### Artikel:
>>>
Dibaca Normal
Oleh: Muammar
(Mahasiswa Pascasarjana Ilmu Hukum Universitas Muhammadiyah Malang)
Salah satu issu yang sedang banyak dibicarakan dan diperdebatkan oleh para masyarakat dan khususnya partai politik pasca pemilu adalah persoalah perebutan jatah menteri. Isu ini sangatlah panas hingga memicu perdebatan dingin antara sesame partai pendukung Jokowi-Amin.
Perebutan jatah menteri olah para partai politik pendukung Presiden terpilih, kini telah dipertontonkan kepada publik seakan kepentingan rakyat sudah tidak terpikirkan lagi oleh para elit-elit partai politik. Rakyat merasa dibohongi dengan janji-janji manis para elit partai politik pada masa kampanye yang lalu. Namun kini kepentingan rakyat tersebut seolah bukanlah sesuatu yang urgen untuk dibicarakan secara serius, mereka para elit partai politik terus memperdebatkan kepentingan itu untuk mendapat keuntungan yang lebih dalam struktur kekuasaan.
<<<
### Entri untuk Tugas:
>>>
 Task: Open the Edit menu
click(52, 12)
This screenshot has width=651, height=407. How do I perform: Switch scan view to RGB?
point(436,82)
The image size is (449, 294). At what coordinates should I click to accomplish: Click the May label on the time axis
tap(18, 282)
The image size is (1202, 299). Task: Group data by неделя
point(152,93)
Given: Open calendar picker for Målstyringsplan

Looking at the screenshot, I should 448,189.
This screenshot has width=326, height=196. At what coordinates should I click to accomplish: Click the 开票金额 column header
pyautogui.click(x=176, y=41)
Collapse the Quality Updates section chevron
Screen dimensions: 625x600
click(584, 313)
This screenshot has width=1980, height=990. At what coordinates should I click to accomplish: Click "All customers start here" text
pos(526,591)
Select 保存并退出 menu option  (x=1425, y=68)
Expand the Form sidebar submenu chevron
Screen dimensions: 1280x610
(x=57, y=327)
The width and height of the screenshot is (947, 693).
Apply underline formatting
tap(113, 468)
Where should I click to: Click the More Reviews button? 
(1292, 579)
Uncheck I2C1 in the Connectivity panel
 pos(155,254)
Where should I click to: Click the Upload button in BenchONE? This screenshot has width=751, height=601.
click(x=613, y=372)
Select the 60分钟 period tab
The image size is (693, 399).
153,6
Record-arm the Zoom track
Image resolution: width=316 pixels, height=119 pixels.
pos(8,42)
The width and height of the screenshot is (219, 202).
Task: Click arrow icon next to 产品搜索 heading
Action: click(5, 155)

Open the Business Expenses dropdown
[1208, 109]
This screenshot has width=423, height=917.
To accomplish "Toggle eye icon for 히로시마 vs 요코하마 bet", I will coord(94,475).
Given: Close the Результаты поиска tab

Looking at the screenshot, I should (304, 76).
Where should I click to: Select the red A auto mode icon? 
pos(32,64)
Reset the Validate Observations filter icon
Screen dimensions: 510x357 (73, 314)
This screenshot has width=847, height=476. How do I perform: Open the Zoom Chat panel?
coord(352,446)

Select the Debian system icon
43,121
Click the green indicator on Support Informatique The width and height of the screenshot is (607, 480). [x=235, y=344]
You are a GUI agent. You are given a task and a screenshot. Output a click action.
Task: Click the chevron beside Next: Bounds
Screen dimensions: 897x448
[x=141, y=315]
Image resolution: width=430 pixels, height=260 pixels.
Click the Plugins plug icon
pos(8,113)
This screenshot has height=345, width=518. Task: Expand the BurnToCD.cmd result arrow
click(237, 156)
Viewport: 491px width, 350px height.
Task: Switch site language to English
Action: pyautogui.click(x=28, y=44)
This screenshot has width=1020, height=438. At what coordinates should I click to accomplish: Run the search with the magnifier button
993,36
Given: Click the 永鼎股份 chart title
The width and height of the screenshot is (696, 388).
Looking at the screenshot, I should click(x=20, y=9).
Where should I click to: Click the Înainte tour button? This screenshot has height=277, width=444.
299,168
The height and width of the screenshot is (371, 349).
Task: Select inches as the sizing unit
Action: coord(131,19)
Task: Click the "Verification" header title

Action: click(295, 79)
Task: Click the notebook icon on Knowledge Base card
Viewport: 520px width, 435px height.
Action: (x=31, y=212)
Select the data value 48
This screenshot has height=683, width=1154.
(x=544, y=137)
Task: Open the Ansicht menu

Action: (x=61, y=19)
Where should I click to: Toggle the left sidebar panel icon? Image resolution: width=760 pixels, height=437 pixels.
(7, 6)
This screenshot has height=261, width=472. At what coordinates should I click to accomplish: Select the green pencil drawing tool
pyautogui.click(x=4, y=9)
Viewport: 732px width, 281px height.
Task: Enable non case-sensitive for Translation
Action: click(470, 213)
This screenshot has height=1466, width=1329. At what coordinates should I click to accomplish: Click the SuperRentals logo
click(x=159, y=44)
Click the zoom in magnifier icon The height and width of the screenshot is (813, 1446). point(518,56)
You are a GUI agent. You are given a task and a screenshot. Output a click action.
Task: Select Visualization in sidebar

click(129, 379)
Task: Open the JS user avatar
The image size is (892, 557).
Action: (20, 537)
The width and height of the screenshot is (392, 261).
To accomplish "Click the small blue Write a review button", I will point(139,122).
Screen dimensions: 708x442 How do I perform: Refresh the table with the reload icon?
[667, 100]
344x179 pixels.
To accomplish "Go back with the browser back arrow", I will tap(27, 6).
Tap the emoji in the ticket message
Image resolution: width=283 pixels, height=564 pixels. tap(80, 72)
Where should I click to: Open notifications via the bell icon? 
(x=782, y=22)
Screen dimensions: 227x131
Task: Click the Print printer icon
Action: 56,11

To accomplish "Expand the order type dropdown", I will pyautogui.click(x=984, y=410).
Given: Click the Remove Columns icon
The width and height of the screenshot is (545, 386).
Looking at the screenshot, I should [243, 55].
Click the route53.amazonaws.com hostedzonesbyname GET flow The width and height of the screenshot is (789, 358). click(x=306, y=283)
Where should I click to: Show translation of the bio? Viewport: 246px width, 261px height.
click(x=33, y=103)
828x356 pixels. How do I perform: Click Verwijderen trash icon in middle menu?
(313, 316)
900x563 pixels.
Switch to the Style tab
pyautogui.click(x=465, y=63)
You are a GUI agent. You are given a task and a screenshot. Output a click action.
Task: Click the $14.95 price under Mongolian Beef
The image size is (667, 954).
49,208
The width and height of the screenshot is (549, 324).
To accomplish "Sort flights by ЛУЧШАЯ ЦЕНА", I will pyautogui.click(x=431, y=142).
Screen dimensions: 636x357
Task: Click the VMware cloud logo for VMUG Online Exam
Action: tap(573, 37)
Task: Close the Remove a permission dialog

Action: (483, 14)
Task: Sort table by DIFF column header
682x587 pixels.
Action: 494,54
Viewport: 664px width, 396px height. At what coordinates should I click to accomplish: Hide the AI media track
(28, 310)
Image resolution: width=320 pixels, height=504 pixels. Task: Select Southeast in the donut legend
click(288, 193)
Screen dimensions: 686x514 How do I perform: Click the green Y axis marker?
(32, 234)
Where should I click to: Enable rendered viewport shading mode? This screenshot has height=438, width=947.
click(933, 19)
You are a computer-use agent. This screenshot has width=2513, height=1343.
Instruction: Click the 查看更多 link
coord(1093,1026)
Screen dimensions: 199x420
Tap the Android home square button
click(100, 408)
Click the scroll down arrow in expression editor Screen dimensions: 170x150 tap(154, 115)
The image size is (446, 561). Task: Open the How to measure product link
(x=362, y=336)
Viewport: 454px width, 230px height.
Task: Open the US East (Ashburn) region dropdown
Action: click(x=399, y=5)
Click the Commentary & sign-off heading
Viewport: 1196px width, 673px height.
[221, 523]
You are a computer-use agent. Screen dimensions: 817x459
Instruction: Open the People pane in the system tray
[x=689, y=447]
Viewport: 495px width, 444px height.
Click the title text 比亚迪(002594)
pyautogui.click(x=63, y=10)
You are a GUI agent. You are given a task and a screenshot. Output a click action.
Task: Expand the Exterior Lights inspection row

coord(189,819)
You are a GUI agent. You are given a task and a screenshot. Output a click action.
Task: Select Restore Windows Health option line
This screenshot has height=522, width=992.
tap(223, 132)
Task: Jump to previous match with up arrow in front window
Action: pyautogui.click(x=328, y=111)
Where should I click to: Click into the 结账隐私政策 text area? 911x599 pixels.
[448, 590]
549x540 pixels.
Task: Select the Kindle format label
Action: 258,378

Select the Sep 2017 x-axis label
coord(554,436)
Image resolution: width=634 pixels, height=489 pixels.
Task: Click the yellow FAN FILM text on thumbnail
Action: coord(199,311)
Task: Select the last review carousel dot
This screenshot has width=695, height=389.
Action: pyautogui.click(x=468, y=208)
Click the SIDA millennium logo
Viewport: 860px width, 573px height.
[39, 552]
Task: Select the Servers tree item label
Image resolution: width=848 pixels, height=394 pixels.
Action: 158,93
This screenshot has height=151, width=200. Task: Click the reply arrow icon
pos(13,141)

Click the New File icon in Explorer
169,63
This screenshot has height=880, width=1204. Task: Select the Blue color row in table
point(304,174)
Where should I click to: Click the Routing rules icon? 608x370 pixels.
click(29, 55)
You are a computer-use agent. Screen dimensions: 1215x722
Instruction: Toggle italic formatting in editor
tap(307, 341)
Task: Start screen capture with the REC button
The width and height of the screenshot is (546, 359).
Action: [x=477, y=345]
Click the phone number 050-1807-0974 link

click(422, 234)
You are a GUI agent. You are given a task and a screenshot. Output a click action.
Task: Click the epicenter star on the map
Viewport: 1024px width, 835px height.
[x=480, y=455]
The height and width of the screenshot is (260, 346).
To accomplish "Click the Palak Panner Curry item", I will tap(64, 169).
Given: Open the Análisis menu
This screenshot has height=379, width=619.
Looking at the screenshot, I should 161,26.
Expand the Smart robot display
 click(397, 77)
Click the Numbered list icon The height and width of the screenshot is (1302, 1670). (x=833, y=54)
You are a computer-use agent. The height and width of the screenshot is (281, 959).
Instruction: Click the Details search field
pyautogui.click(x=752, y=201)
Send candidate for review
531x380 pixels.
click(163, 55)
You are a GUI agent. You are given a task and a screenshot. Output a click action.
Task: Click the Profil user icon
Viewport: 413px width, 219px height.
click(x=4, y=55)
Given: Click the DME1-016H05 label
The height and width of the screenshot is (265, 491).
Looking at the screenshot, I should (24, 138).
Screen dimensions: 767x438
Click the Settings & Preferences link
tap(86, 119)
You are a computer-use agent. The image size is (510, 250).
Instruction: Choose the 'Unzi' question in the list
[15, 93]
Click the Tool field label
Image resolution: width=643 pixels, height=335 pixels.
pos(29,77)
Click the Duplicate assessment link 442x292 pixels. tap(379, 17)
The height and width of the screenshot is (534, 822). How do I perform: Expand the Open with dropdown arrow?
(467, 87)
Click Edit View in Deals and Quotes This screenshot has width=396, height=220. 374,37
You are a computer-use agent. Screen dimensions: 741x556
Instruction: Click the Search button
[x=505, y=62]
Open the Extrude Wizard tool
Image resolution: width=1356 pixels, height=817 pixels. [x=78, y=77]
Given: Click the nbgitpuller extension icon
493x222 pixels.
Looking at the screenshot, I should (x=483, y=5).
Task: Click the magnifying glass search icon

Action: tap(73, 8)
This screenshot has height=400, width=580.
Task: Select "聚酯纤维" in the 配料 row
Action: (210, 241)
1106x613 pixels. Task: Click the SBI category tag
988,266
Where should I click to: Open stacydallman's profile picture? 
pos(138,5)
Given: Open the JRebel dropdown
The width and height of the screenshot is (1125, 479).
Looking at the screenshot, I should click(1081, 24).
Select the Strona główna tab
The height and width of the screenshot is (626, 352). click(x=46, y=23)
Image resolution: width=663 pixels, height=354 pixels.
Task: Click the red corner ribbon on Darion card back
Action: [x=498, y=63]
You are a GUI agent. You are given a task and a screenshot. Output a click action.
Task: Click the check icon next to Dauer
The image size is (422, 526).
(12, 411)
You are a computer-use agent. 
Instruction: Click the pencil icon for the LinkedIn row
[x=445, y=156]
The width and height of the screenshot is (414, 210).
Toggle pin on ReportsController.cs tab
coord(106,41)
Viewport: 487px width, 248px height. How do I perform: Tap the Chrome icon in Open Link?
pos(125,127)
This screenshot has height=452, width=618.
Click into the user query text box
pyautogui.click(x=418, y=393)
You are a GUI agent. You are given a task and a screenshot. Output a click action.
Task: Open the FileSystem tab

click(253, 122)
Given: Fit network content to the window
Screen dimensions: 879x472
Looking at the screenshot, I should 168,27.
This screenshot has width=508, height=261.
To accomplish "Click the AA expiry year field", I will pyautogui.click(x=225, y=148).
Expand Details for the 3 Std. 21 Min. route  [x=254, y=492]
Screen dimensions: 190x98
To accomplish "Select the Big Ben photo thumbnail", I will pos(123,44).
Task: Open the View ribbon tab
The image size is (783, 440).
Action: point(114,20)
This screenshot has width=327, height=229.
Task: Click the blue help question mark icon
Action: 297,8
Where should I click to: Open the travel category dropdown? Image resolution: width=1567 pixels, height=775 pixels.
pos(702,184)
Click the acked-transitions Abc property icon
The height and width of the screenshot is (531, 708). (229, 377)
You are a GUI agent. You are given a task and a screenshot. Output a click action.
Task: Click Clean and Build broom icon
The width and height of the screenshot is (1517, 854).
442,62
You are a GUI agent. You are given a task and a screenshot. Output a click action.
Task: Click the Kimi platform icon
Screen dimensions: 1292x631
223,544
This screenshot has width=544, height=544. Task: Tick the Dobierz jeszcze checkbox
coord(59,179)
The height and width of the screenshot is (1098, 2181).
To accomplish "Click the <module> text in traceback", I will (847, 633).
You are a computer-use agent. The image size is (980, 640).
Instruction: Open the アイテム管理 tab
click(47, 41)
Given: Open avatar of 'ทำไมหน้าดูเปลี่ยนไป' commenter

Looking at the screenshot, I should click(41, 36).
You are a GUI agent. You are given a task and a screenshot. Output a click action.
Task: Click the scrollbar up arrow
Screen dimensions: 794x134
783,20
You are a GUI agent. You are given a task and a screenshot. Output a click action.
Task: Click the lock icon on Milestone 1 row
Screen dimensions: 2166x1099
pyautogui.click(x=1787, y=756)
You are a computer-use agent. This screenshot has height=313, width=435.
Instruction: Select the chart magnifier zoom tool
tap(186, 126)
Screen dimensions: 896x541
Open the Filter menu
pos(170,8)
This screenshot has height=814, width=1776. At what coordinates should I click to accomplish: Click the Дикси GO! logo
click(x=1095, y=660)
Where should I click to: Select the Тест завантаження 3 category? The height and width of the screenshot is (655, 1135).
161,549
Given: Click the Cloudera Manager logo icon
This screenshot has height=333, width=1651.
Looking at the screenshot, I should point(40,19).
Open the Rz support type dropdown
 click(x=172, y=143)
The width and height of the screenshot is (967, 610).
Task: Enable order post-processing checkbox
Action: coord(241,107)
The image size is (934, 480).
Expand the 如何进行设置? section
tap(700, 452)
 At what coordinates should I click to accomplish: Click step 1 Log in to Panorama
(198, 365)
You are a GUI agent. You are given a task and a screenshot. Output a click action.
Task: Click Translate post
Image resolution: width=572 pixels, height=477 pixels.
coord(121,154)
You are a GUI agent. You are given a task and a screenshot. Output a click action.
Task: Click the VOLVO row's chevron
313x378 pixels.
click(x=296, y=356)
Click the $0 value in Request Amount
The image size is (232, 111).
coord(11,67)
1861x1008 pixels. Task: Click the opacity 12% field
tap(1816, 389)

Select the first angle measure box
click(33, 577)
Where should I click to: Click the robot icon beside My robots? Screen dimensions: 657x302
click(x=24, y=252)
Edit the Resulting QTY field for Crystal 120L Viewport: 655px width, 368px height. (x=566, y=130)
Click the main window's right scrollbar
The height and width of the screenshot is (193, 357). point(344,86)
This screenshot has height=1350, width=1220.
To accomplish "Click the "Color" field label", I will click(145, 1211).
<<<
### Tugas yang Diberikan:
1. Salin persis bagian artikel tentang perebutan jatah menteri yang diawali dengan kata-kata "Salah satu issu" dan diakhiri dengan "partai pendukung Jokowi-Amin.".
2. Sajikan baris-baris entri, dimulai dari baris yang memuat "This screenshot has width=651, height=407." hingga baris yang memuat "point(152,93)" (keduanya termasuk), dalam bentuk tabel Markdown dengan kolom Nomor dan Baris, tanpa menyertakan baris kosong.
Entri di atas tidak berkaitan dengan artikel.

### Jawaban Tertulis:
1.
Salah satu issu yang sedang banyak dibicarakan dan diperdebatkan oleh para masyarakat dan khususnya partai politik pasca pemilu adalah persoalah perebutan jatah menteri. Isu ini sangatlah panas hingga memicu perdebatan dingin antara sesame partai pendukung Jokowi-Amin.

2.
| Nomor | Baris |
|---|---|
| 1 | This screenshot has width=651, height=407. How do I perform: Switch scan view to RGB? |
| 2 | point(436,82) |
| 3 | The image size is (449, 294). At what coordinates should I click to accomplish: Click the May label on the time axis |
| 4 | tap(18, 282) |
| 5 | The image size is (1202, 299). Task: Group data by неделя |
| 6 | point(152,93) |